G : Et puis c’était une époque où on était coincés entre de la musique synthétique et une flopée de groupes de heavy metal.


Vous avez tous un job à côté de Mudhoney. C’est un moyen de se sentir libre de créer sa musique sans se poser des questions relatives aux ventes, aux contrats ou tout ce qui préoccupe habituellement les majors aujourd’hui ?


G : Tu parles, c’est surtout un moyen de payer le prêt de la maison.


M : Oui oui, c’est surtout un moyen de vivre une vie très classique.
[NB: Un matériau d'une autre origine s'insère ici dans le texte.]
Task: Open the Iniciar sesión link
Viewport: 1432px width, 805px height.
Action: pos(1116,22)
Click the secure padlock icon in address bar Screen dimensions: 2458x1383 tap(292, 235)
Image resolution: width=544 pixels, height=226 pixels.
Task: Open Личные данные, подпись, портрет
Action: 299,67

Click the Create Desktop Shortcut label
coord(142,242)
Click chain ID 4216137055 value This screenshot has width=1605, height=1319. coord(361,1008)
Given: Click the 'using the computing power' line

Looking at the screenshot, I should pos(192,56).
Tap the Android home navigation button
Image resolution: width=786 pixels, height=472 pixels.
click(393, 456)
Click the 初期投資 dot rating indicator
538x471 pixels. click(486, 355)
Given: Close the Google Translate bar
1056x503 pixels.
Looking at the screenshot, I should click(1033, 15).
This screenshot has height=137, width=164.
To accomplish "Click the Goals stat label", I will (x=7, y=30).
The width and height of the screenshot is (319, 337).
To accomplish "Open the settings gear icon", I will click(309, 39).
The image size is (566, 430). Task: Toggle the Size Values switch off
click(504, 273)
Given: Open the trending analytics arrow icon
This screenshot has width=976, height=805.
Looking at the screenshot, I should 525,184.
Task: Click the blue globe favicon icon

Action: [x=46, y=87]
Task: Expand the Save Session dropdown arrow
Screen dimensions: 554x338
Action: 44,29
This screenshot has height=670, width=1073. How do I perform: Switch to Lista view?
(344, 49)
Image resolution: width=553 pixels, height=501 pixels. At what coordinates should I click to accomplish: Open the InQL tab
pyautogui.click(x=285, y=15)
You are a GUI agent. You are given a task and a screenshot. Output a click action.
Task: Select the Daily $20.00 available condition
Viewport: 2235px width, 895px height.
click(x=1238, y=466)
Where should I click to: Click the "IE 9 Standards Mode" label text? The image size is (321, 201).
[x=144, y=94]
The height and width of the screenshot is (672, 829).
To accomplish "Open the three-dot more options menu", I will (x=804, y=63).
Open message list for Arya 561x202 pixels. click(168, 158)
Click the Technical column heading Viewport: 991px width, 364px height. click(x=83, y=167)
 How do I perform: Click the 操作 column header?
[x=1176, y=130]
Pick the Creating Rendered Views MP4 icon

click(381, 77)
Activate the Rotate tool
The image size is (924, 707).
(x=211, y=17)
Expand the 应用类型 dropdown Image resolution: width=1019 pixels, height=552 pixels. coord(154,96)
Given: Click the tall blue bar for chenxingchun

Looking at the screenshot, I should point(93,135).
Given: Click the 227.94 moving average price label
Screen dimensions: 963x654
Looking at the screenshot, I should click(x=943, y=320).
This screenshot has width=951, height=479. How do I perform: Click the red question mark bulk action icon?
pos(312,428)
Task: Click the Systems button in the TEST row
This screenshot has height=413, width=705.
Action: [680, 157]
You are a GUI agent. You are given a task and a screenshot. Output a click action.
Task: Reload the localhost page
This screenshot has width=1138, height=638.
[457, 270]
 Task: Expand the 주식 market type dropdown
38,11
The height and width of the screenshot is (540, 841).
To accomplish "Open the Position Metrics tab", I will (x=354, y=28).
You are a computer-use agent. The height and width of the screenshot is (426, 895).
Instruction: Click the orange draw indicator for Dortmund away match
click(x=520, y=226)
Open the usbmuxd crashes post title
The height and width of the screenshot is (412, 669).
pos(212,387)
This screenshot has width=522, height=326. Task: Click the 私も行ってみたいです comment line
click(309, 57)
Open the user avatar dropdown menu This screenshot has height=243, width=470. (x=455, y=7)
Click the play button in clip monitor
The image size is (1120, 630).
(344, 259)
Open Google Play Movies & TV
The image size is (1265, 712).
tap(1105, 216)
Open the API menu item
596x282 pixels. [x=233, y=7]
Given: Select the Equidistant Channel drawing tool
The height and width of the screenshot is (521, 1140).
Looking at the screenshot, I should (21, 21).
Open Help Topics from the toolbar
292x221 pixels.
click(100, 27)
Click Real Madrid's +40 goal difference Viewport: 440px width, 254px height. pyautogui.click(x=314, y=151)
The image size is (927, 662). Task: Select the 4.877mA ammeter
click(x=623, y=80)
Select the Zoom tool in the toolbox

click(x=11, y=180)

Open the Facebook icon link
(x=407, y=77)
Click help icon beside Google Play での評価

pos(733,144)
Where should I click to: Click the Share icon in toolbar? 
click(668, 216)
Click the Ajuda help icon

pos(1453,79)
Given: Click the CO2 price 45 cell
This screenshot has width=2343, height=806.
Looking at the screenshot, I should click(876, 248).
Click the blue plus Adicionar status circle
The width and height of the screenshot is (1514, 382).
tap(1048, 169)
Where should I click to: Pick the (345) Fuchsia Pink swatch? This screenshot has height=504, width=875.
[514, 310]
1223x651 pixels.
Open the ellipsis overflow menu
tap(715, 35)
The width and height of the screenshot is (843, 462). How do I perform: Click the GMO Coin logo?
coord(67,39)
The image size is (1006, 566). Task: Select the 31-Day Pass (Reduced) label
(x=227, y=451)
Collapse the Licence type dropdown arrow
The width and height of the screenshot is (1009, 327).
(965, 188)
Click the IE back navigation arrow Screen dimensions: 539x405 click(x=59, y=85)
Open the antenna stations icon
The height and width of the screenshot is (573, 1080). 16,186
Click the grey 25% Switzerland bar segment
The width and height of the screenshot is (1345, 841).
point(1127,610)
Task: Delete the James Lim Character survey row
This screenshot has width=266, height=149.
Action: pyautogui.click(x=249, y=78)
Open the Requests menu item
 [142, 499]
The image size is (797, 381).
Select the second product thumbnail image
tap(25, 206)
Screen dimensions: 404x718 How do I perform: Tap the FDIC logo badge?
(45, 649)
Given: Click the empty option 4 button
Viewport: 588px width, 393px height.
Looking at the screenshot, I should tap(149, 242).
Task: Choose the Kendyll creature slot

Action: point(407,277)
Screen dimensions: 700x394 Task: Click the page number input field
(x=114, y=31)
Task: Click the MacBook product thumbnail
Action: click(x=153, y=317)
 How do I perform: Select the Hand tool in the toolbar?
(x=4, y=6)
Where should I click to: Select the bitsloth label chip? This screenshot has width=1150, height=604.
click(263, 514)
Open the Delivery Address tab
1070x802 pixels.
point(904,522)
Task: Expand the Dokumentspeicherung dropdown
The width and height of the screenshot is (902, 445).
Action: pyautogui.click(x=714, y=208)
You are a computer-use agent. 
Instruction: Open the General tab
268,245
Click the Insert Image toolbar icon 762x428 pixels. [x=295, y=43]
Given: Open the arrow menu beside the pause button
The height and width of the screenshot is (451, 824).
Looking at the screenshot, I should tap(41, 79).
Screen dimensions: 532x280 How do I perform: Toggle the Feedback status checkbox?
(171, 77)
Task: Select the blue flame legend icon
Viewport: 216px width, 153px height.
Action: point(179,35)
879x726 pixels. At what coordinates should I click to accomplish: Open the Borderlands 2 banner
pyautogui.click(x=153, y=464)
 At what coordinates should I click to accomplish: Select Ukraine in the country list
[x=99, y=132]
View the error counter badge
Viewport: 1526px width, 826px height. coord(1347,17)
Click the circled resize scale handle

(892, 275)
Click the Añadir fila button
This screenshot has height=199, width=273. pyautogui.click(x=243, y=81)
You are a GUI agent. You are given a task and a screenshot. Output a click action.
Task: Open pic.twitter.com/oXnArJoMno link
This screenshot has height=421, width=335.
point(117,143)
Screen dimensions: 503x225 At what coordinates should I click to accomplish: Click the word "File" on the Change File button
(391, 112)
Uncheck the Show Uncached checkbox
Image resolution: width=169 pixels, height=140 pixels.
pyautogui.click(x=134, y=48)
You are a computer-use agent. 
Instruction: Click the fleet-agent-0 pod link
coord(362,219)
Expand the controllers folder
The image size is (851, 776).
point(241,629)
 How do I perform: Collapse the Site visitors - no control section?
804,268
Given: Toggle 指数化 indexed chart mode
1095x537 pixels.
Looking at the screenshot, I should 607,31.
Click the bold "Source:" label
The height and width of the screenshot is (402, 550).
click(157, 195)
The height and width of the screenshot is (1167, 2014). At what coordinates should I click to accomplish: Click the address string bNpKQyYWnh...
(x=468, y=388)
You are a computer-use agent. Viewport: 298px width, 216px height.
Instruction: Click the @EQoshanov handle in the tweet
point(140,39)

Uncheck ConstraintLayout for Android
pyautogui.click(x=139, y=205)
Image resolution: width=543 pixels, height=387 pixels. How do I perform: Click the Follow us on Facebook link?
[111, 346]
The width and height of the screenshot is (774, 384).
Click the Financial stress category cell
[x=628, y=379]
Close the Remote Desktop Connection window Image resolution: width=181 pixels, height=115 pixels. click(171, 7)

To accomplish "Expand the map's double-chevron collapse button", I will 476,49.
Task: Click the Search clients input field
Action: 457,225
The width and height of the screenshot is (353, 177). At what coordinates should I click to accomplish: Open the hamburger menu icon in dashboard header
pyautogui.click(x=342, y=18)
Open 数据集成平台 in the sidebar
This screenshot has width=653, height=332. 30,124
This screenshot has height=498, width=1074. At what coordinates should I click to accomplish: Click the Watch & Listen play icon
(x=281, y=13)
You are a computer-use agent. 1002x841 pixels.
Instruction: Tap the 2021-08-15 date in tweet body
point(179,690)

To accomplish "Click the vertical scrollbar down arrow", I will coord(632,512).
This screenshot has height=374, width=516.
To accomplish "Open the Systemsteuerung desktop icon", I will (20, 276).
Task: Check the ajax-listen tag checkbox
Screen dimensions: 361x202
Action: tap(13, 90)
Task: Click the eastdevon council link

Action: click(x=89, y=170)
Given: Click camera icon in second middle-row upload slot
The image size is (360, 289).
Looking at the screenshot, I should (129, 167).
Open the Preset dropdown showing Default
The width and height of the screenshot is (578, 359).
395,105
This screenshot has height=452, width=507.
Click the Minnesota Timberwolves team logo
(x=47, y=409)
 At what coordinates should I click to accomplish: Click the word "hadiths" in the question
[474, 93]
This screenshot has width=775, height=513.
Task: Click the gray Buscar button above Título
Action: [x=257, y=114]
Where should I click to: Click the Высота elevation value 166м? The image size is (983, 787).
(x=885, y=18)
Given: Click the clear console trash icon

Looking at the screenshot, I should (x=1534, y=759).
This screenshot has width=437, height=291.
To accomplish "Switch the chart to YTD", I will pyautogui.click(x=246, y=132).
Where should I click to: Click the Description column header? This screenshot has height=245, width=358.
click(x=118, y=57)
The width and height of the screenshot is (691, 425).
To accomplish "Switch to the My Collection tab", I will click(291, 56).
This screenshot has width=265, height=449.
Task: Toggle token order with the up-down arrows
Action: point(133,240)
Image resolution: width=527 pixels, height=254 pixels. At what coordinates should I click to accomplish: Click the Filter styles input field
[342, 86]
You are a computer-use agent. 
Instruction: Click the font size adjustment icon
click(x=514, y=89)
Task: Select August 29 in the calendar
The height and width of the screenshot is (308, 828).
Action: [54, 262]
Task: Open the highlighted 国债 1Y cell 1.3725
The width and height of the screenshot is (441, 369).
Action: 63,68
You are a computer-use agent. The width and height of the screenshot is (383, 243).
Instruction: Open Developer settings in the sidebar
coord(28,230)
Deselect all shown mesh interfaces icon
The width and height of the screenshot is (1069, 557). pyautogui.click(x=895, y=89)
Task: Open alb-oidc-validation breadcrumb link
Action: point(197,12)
G : Merci, au revoir ! (en français)


M : Quelque part, tu peux voir les choses sous cet angle. Etre dans un groupe, c’est un genre de hobby magnifié qui paye un peu. On pourrait se retrouver pour jouer aux cartes entre potes, ou au parc avec les gamins, tous ces trucs de mecs qui se retrouvent pour faire des trucs de mecs. Nous, on se retrouve et on est dans un groupe, on écrit des chansons, on part en tournée.


En d’autres termes, vous avez enregistré cet album en trois jours et demi et il sonne très abrupt. Vous auriez pu faire la même chose si vous aviez la pression d’une maison de disques sur vos finances ?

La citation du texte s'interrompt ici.